- [Tareas del ejercicio]
1. Según el texto sobre Jesús y las multitudes, ¿dónde había desafiado Jesús ya antes a sus simpatizantes?
2. Imprime el pasaje del texto sobre Jesús y las multitudes que va entre "Jesús no teme" y "promotor vocacional torpe?", ambos incluidos.
3. Resume en dos oraciones el texto sobre Jesús y las multitudes.

- [Sección del documento]
_____
En realidad, Jesús no fue blando ni siquiera con las multitudes, desde que emprendió el camino hacia Jerusalén. Si repasamos los capítulos anteriores, encontramos palabras muy duras dirigidas al pueblo: “Esta generación es una generación malvada” (Lc 11,29); “¡Hipócritas! Sabéis interpretar el aspecto de la tierra y del cielo; ¿cómo es que no sabéis interpretar este tiempo?” (Lc 12,56). Jesús se enfrenta con casi todos. Solo con los apóstoles se muestra más tierno, a pesar de todo (cf. Lc 10,21-24; 12,4-7; 12,32).

Y sin embargo, las multitudes eran atraídas por este rabino tan singular, y seguían esperando que fuera él el Mesías esperado. ¡Quizás eran las mismas multitudes que, hasta hace algunas décadas, también llenaban nuestras iglesias!…

Jesús no teme desafiar a esta multitud de simpatizantes, como ya había hecho un día en la sinagoga de Cafarnaúm. Entonces, “muchos de sus discípulos se volvieron atrás y ya no andaban con Él”, murmurando: “¡Esta palabra es dura! ¿Quién puede escucharla?” (Jn 6,60-66).

¿Jesús, un promotor vocacional torpe?
_____
- [Extractos de registros]
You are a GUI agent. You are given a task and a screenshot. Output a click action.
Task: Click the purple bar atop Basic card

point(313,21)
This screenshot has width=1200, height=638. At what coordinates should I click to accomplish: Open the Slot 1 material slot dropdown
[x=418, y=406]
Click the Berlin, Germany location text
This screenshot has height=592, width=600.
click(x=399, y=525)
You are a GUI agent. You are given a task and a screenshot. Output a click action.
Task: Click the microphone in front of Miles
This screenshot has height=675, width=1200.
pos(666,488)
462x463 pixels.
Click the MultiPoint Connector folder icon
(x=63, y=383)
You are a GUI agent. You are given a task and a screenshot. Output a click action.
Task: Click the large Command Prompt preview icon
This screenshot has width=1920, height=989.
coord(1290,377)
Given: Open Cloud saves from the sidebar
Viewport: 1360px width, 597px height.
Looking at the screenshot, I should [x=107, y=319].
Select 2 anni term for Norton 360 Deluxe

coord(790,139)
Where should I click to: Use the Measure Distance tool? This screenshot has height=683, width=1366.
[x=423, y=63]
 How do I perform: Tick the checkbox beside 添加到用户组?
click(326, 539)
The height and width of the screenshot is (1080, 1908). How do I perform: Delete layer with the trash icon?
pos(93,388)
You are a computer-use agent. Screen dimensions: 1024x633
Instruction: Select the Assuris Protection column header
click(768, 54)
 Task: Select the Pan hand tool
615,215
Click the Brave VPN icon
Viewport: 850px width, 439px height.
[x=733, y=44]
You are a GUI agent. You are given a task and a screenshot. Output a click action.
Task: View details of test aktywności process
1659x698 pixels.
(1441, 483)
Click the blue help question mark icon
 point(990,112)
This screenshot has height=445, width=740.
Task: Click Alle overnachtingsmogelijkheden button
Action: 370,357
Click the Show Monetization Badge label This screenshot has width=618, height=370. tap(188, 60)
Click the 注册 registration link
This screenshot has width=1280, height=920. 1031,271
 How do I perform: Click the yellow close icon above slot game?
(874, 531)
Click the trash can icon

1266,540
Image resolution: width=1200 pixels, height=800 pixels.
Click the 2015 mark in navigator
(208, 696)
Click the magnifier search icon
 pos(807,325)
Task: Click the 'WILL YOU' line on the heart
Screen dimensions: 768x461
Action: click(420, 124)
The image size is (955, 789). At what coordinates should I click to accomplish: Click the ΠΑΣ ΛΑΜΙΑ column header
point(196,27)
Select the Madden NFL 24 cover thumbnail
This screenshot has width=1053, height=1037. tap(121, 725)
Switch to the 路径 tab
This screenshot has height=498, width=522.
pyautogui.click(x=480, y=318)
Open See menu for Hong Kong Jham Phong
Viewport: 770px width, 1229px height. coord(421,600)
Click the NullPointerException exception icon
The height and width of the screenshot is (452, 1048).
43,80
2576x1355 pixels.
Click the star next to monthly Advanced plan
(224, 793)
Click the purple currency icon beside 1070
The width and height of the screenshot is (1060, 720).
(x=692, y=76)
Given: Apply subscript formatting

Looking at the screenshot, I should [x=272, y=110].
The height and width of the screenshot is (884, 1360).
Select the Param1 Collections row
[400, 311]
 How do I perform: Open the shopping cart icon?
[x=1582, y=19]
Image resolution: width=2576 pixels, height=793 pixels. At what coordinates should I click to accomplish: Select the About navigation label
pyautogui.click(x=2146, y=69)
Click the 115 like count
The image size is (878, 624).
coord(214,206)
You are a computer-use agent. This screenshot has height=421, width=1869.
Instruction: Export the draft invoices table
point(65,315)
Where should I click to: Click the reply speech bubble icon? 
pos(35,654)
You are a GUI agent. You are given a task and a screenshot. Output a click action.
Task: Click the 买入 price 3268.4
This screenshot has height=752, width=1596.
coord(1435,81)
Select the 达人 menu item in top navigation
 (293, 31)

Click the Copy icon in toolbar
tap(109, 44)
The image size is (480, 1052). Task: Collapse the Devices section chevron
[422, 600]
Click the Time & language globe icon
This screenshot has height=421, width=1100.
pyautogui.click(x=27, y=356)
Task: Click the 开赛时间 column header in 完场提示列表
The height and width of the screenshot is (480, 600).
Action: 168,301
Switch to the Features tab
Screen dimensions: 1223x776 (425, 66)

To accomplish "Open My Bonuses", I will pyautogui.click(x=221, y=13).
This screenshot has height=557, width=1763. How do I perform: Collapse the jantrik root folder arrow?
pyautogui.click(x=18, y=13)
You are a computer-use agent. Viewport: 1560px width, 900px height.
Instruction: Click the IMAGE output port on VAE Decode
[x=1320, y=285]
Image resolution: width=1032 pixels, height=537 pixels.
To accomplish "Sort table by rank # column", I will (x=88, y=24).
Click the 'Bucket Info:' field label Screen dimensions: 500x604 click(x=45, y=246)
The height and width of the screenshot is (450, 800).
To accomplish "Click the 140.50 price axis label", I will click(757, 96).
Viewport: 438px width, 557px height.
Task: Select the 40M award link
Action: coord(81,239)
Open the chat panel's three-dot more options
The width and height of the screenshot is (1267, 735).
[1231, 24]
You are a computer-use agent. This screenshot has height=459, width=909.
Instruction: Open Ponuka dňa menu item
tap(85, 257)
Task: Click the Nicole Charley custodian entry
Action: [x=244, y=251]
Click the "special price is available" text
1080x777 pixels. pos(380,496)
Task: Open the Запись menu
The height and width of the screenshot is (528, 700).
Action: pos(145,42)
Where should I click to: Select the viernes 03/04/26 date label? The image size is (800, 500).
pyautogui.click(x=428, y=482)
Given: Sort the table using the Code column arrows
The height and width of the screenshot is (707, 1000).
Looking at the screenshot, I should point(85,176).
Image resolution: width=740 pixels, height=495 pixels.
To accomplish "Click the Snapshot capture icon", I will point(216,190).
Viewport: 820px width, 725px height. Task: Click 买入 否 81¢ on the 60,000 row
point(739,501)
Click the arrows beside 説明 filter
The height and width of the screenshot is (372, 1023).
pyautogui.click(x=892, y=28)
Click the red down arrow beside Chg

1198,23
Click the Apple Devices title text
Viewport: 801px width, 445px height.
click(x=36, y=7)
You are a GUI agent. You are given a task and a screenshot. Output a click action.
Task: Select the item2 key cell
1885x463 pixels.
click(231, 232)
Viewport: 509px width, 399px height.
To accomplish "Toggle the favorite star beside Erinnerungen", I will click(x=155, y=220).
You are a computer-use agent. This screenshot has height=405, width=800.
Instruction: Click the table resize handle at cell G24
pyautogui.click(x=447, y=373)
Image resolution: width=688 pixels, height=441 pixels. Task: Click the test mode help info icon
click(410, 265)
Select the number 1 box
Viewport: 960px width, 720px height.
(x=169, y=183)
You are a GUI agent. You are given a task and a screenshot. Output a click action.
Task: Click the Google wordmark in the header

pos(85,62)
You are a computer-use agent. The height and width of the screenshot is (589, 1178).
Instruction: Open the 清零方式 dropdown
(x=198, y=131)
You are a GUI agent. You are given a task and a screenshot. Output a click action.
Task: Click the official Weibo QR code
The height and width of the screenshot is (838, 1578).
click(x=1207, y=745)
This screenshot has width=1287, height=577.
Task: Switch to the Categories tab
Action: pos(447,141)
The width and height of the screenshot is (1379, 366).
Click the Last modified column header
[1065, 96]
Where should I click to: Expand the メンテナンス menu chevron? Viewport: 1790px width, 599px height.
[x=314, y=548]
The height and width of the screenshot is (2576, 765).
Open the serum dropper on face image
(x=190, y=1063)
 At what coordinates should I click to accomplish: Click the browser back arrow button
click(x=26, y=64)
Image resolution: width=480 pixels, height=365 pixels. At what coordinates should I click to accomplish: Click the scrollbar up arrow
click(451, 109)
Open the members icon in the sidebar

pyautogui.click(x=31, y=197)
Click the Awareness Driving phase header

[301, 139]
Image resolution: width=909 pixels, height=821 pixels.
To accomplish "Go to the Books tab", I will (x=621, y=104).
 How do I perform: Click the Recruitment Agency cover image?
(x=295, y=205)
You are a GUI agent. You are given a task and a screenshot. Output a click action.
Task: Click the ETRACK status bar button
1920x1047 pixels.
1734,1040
_____
- [Soluciones de tareas]
1. En la sinagoga de Cafarnaúm.

2.
Jesús no teme desafiar a esta multitud de simpatizantes, como ya había hecho un día en la sinagoga de Cafarnaúm. Entonces, “muchos de sus discípulos se volvieron atrás y ya no andaban con Él”, murmurando: “¡Esta palabra es dura! ¿Quién puede escucharla?” (Jn 6,60-66).

¿Jesús, un promotor vocacional torpe?

3. Desde que emprendió el camino hacia Jerusalén, Jesús dirigió palabras muy duras incluso a las multitudes y solo con los apóstoles se mostró más tierno. Aun así, las multitudes se sentían atraídas por él y esperaban que fuera el Mesías, y Jesús no temía desafiarlas, como ya había hecho en la sinagoga de Cafarnaúm, cuando muchos de sus discípulos se volvieron atrás.